Community Lawyers Group filed a lawsuit on behalf of Plaintiff stating that failure to mark the account as disputed on his credit report violated the FDCPA, but this suit was filed regarding only one of the two accounts. The parties settled this matter and it was dismissed with prejudice.

Following this, Community Lawyers Group filed a second identical lawsuit on behalf of Plaintiff, except this lawsuit was based solely on the second account.

Nationwide brought a motion to dismiss this second lawsuit under the res judicata doctrine.

The Decision

The court agreed with Nationwide that, in the context of the FDCPA, the second suit was barred by res judicata.

Res judicata was created to promote judicial economy and prevent the parties and the court from having to spend time deciding the same issues over and over again. The doctrine has three requirements: the parties must be the same, the causes of action must be the same, and there must be a judgment on the merits of the first claim.

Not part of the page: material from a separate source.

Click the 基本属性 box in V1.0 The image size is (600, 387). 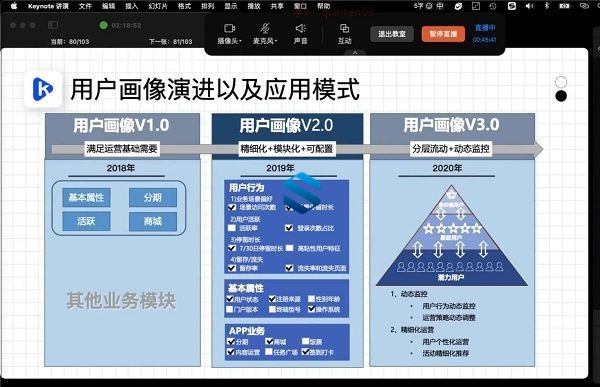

In this situation, the court found that all three elements were met. Both suits were filed by Plaintiff against Nationwide alleging identical claims that arose from essentially the same set of facts. A dismissal with prejudice is considered a decision on the merits. Due to this, the court found that the second suit’s claims should have been alleged in the initial suit and that the second suit should be dismissed accordingly.

The court noted that the FDCPA's cap on damages does not allow Plaintiff to get a second FDCPA award for the claim for the same set of facts. The FDCPA caps individual damages at $1,000 “regardless of whether the debt collector committed just one violation or multiple violations.” In this situation, the court found that even though the two claims arose out of two separate accounts, the facts of the two cases are so substantially similar -- identical dispute letters sent by Community Lawyers Group on the same day to Nationwide, who did not mark both accounts as disputed on the consumer's credit report -- they should have been brought under the first suit. If both claims were brought under the first suit, Plaintiff would only be entitled to only $1,000 even if this issue arose on two separate, unique accounts.

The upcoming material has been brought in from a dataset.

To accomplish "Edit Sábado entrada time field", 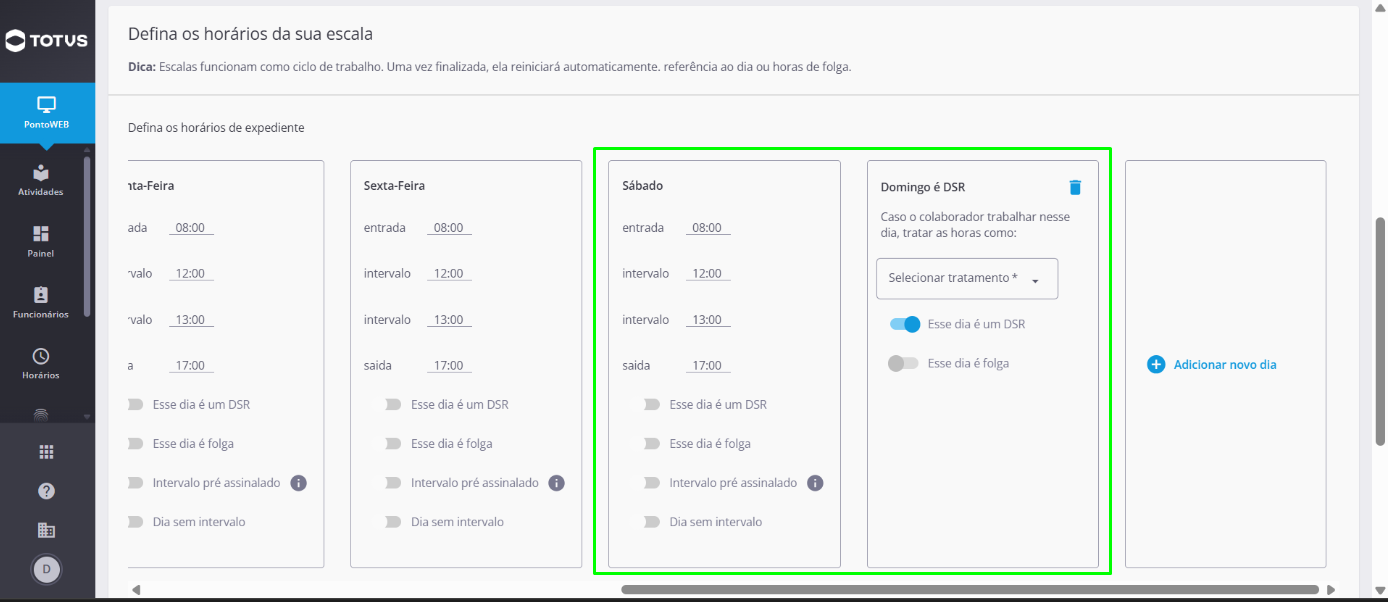I will [x=707, y=228].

Based on the above, the court granted the motion to dismiss.

insideARM Perspective

It is no secret that FDCPA litigation is a volume business. While applying only to this narrow set of facts, the Northern District of Illinois provides further support to the damages cap shield provided by the FDCPA. The volume litigation nature of the FDCPA may never change, but it is comforting to see even consumer-friendly jurisdictions such as this one reinforce the protective perimeter in some way.